**Exercise brief**
Find the line that contains "Expand the 重要性 dropdown" in the entries below. Restate it and every line after it, word for word, with no pictures.

**Material for this task**
- Opening Delimiter -
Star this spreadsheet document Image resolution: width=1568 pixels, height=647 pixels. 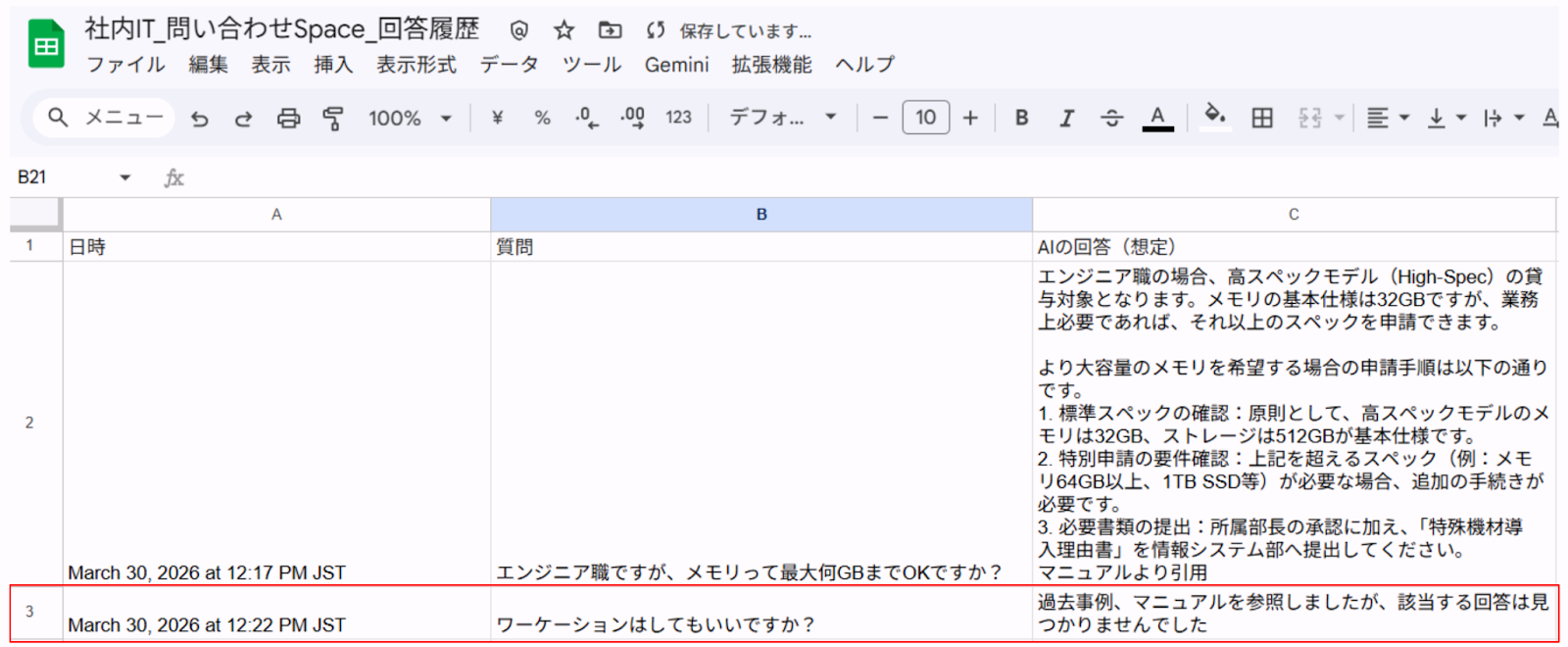coord(564,30)
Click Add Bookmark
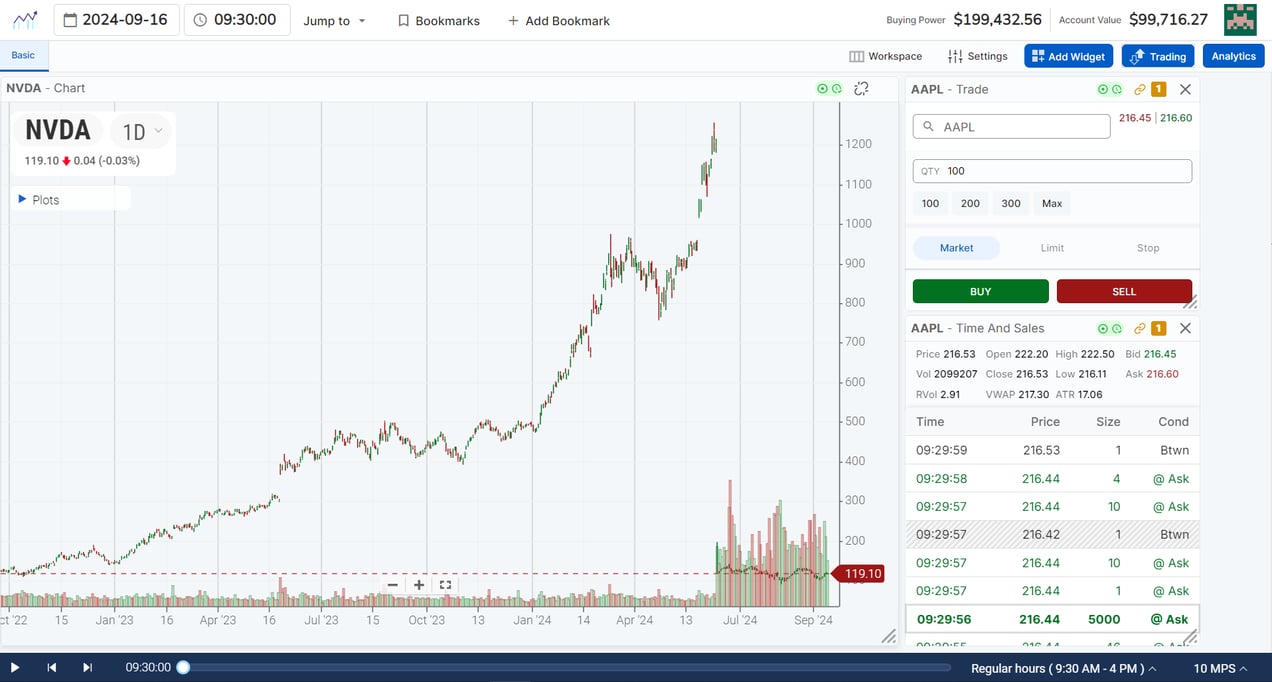 [558, 20]
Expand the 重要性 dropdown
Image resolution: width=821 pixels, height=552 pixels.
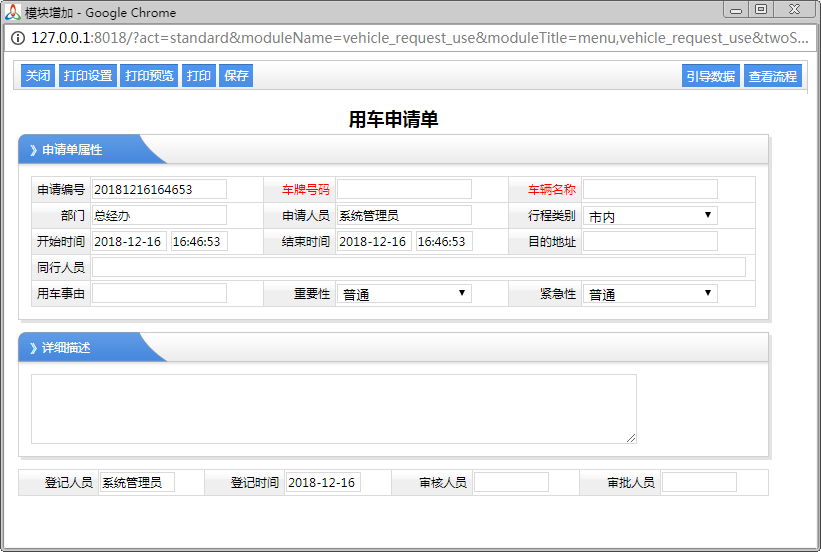404,294
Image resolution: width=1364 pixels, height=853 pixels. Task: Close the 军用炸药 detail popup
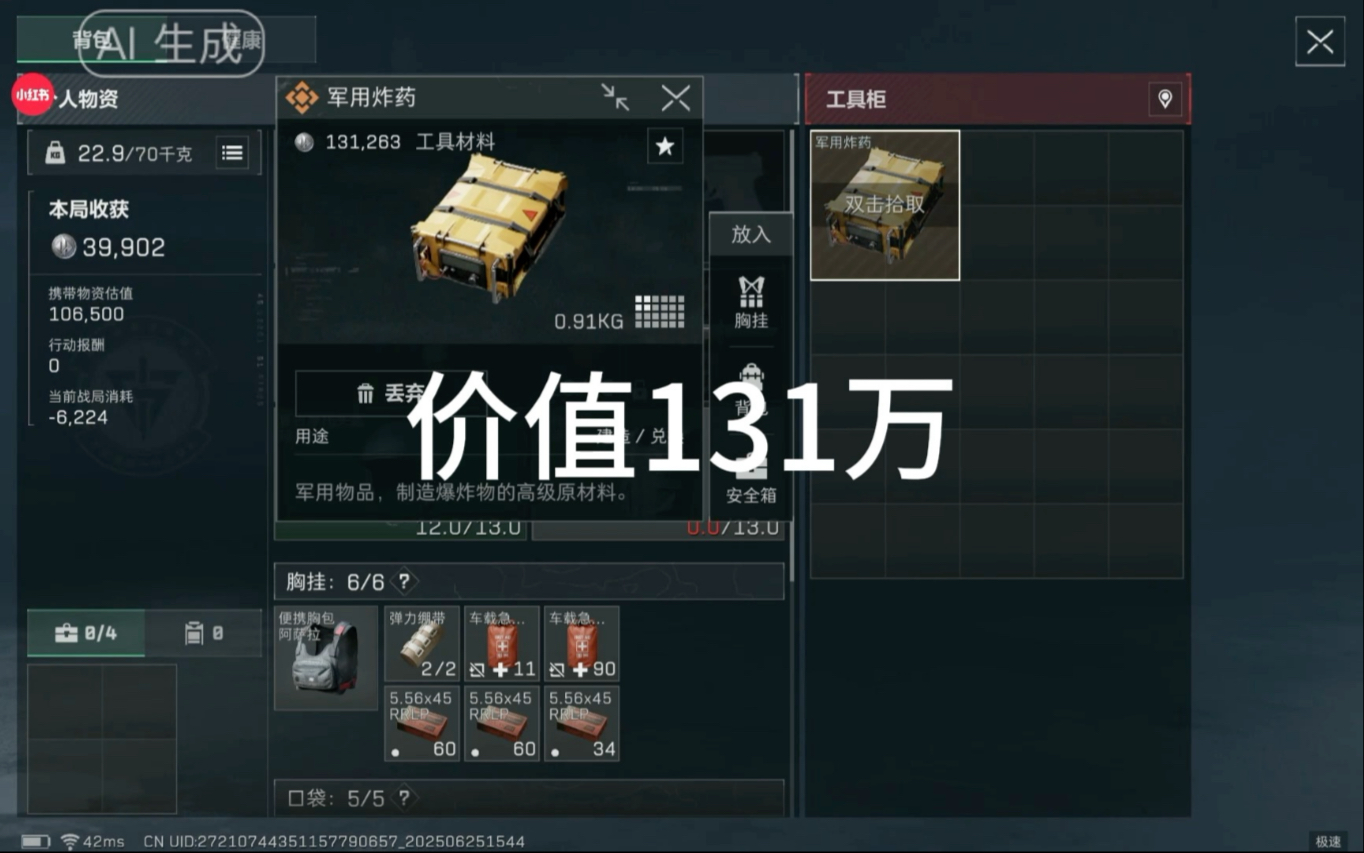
- Closing Delimiter -
**Result of this exercise**
Expand the 重要性 dropdown
Image resolution: width=821 pixels, height=552 pixels.
404,294
Image resolution: width=1364 pixels, height=853 pixels. Task: Close the 军用炸药 detail popup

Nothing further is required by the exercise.